First, I found it odd that none of my friends had a commercial refrigerator, a 6 burner gas stove / oven, or 3 different sized mixers in their kitchen like I did.  Second, it took entirely too long for me to realize that no one else was prohibited from touching a tall rack of freshly baked pastries, pies, biscotti, breads, and cakes in their kitchen that was far too tempting in mine.  And third, (as I am constantly reminded of this by my uncle) it is not ‘normal’ to implement a 2pm ice cream course in between lunch and cocktail hour on a daily basis.  Despite these somewhat devastating realizations, pie and other desserts have played a very defining role in my life and I am grateful to have consumed such fine foods growing up.

My go-to pie has always been Pecan or Mixed Nut.  These pies are a staple in our family’s favorite holiday, Thanksgiving but for the sake of ‘Pies About Town,’ I would like to talk about Boston Cream Pie.

It was recently brought to my attention that Boston Cream Pie is not in fact a pie at all but is actually a cake.  I immediately dismissed this blasphemous claim as sass… After all it was, wasn’t it?  A pie a cake?  I think not.  I knew I had to investigate further.  In order to do so some ethnographic work was necessary.
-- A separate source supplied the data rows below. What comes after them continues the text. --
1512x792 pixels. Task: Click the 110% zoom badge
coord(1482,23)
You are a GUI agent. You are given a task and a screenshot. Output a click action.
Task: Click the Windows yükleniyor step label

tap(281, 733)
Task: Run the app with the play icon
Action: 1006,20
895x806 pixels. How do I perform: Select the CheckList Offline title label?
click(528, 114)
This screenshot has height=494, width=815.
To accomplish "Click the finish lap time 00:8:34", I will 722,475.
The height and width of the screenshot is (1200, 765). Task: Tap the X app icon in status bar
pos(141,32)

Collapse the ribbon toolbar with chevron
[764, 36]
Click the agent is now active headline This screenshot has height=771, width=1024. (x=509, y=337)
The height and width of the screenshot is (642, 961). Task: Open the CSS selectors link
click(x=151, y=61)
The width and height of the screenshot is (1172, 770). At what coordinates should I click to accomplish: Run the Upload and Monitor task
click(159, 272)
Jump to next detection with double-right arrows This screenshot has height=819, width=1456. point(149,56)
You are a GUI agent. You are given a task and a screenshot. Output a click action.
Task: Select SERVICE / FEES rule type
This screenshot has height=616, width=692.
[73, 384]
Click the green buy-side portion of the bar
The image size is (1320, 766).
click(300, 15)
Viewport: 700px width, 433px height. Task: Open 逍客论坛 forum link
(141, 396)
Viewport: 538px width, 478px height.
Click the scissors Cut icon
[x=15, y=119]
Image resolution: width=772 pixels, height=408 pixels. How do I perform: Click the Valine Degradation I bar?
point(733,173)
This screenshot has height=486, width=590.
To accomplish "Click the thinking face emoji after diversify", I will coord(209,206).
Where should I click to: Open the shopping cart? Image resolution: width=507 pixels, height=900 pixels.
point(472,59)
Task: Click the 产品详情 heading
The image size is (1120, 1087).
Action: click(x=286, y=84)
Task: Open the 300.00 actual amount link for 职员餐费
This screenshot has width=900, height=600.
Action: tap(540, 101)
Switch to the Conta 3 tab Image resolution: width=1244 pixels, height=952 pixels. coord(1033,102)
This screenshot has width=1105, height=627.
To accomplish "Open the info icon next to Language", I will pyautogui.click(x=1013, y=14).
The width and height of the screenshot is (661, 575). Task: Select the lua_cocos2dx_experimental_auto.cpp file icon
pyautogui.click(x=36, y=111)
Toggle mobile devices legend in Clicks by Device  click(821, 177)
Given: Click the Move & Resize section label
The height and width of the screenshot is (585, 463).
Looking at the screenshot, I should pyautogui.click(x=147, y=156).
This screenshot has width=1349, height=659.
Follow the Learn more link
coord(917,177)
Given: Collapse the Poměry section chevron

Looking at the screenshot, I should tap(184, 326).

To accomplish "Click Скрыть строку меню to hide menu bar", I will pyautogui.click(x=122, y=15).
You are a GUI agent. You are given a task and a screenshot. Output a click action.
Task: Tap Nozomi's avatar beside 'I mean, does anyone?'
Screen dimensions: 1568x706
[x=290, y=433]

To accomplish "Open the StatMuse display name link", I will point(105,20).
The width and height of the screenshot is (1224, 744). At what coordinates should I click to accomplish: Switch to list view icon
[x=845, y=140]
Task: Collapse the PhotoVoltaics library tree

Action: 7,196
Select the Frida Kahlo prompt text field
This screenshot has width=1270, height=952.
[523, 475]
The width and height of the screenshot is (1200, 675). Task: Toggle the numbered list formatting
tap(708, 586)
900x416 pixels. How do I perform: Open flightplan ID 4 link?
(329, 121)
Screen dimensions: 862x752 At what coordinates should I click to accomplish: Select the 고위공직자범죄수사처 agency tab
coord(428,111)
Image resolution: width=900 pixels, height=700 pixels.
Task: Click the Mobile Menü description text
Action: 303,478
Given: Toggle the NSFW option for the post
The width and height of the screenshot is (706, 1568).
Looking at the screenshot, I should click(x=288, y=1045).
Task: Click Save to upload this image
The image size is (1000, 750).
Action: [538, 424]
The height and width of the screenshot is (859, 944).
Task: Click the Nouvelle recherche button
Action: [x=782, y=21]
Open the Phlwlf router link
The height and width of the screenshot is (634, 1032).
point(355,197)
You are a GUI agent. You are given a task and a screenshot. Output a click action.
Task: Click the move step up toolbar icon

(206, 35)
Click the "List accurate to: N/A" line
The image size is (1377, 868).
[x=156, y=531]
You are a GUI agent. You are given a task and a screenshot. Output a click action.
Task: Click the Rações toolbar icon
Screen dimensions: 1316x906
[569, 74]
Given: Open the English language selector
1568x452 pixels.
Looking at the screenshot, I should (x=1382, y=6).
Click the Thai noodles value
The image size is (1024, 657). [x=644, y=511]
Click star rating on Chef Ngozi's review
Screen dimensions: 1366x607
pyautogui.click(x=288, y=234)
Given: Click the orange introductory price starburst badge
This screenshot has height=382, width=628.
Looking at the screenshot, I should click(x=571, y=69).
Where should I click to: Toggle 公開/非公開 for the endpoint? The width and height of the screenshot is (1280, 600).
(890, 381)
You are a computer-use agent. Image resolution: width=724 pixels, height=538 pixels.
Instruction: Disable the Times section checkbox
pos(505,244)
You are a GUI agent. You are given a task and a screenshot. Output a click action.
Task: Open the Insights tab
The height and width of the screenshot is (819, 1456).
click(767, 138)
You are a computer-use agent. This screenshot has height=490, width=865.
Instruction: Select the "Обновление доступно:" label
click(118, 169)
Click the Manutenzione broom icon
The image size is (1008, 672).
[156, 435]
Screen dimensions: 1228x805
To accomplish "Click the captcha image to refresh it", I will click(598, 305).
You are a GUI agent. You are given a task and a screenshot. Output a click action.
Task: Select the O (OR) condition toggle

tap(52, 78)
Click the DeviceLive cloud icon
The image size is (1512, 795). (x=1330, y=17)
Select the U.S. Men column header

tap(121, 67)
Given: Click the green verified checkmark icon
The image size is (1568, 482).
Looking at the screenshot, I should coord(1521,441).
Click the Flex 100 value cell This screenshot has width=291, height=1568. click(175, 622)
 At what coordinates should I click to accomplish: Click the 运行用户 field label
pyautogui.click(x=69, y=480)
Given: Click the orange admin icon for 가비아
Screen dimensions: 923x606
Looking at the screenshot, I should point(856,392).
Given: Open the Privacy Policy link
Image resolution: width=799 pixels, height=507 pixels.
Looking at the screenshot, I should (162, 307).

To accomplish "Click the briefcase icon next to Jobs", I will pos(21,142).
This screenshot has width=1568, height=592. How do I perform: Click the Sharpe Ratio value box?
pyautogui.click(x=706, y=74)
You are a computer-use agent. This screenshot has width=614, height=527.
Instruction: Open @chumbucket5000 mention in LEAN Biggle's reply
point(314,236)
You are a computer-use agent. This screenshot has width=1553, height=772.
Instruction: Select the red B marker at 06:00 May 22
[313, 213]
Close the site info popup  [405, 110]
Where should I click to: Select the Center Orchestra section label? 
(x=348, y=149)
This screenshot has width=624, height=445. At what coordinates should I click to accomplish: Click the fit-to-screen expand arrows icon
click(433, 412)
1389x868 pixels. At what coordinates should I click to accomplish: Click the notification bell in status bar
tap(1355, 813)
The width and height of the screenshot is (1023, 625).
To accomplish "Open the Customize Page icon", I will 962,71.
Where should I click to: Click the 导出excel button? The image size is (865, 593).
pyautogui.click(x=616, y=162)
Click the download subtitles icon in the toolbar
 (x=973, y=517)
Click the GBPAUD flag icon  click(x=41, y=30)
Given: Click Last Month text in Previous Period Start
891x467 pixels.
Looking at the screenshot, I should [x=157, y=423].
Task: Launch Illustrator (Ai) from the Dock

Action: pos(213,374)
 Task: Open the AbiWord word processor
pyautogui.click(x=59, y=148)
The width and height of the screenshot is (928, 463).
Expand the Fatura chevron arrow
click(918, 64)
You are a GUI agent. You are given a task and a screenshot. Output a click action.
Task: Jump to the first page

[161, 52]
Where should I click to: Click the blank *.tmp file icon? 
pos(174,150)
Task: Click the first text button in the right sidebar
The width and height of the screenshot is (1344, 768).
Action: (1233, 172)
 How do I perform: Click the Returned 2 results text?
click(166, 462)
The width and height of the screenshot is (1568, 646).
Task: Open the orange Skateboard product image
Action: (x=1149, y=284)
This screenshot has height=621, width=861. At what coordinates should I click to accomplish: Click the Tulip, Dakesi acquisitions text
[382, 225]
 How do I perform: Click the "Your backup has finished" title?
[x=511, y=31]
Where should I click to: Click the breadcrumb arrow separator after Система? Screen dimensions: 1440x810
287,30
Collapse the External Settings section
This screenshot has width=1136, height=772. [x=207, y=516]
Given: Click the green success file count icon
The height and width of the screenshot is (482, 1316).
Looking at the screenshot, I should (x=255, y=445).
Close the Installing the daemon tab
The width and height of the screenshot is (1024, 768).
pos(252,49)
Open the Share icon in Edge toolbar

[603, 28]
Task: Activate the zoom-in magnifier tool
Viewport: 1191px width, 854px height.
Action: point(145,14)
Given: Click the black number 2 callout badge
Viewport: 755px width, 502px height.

Instead of researching the origin of Boston Cream Pie like any intelligent person would, I thought it would be more entertaining to ask locals about their experiences with Boston Cream Pie and what they believed the true origin was.  This did not prove quite as beneficial as I had hoped…

As my loyal best friend and I set off on a Boston Cream Pie Tour we first traveled to a local barbershop / hair salon to question a Boston native and trusted companion.

NMMNP: Tell me about your experience with Boston Cream Pie
Cliff: I grew up in Hyde Park with 6 siblings and my mother used to make Boston Cream Pie from scratch.  She would make her own custard but it made all 7 of her children sick!  When I was 17 years old I worked at a restaurant while I went to school at BU.  One night one of my tables did not finish their pie so I took it to the back.  My manager wanted me to throw it out but I said f*ck it and ate it.  It was delicious and I had no idea it was Boston Cream Pie.  Now I love it.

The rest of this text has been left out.